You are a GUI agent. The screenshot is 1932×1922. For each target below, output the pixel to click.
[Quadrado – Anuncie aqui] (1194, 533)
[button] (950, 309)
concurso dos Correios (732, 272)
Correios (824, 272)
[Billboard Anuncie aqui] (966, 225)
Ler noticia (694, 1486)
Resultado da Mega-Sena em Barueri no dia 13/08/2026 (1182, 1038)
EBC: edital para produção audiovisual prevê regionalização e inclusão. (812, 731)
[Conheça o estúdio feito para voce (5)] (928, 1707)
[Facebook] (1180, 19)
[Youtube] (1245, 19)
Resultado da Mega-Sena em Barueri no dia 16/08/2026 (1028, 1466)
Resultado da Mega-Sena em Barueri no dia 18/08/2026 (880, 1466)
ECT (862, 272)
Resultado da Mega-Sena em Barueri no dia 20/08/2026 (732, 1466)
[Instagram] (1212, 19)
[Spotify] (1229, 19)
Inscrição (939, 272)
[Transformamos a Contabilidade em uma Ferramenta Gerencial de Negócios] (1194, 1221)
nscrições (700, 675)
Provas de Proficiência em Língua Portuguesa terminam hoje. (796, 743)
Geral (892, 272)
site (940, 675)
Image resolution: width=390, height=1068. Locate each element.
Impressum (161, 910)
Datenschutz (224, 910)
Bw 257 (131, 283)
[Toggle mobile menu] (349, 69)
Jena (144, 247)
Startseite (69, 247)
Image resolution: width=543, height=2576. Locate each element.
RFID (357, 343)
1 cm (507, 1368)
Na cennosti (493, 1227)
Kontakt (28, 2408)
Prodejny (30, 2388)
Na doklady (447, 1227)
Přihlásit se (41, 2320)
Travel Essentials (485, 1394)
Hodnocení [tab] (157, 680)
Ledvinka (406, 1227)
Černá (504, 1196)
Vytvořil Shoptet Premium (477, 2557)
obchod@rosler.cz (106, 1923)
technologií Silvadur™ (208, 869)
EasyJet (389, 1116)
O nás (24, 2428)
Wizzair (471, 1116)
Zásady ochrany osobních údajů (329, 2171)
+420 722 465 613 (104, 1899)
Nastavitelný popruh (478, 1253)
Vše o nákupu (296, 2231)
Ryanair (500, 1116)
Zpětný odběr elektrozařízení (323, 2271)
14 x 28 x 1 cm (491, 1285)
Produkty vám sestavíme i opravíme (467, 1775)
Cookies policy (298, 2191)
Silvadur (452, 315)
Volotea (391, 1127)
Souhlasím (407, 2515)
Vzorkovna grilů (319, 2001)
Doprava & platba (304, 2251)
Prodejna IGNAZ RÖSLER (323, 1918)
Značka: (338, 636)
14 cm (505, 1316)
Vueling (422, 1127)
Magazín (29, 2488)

※

What the exercise asks: Copy every line of the listing containing the string "height".

Problem solution:
Image resolution: width=390, height=1068. Locate each element.
Image resolution: width=543, height=2576. Locate each element.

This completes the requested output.